Exhibit co-curators Whitney Hamilton and Keyheira Keys from _OFCOLOR expressed the importance of this endeavor, especially to all Black women. In addition to defying oppressive beauty standards, Hamilton also wants to provide a space where people of color can be celebrated in every aspect of their life.

Austin based DJ Lauren Night provides music entertainment at the Black Girls Don’t Wear Red Lipstick Exhibition Reception at the Austin Central Library on Feb. 15, 2024.

“_OFCOLOR aims to amplify creatives of color in Austin,” Hamilton said. “There’s not a lot of us here, so we’re trying to create that space because where they don’t have to second guess themselves and put on a façade. This exhibit is a celebration of Black women, so hopefully feel that through Leta’s photos.”

But, as Keys stressed, this empowering exhibit also welcomes women in all shapes, sizes and yes, colors. 

“It’s called Black Girls Don’t Wear Red Lipstick but it’s supposed to speak to women,” Keys said, adding that it is also meant to inspire women to continue being bold in other choices that they make—may it be in their fashion sense or who they love.

Ultimately, Harrison just wants her exhibit to educate and help people realize that—a lot of times—Black women are not heard and are constantly told not to do many things. 

“I want people to understand that we can do whatever we want, especially when we have other women supporting us,” Harrison explained. “It is my hope that people be open to hearing our stories.”

Healing Through Words

To celebrate Black History Month, the Black Girls Don’t Wear Red Lipstick exhibit also hosted a spoken word event on February 24, 2024, which was facilitated by poets Christa Brown and Tonee B. Shelton.
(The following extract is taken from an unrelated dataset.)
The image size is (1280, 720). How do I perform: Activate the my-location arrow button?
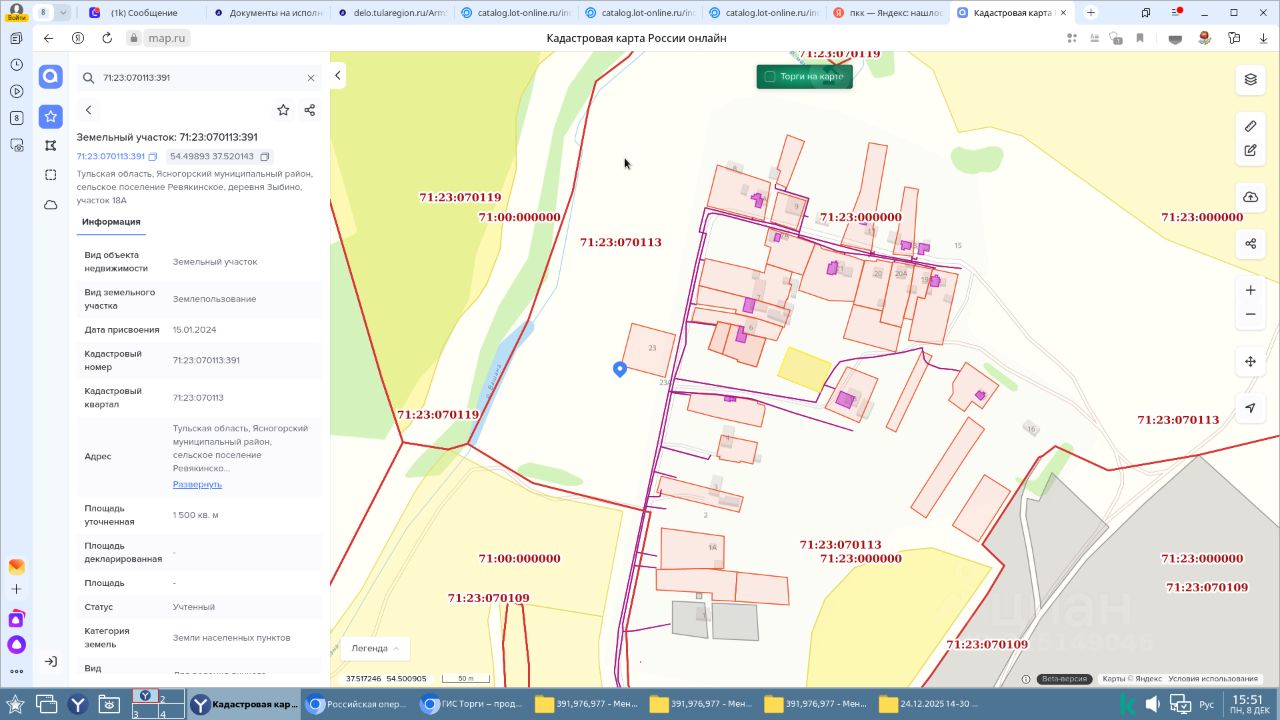[1250, 408]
During the workshop, attendees were guided through harnessing the power of words to share their personal experiences relative to women empowerment and beauty activism.

Facilitator Tonee B. Shelton takes a photo with a participant during the poetry workshop at the Black Girls Don’t Wear Red Lipstick photo exhibit.

During the workshop, the facilitators and the participants discussed the messages they received about girls and women as they were growing up.

“A lot of the women stated that they were told that womanhood was about staying safe and living with a man choosing you at the forefront of your mind,” Shelton said. “We discussed and wrote and performed poetry about our nuanced relationship with red lipstick, and how it signified sex, or a lack of morality, or being ‘too grown’ too fast.’”

The workshop had a great turnout and Shelton shared that all the participants were pleased.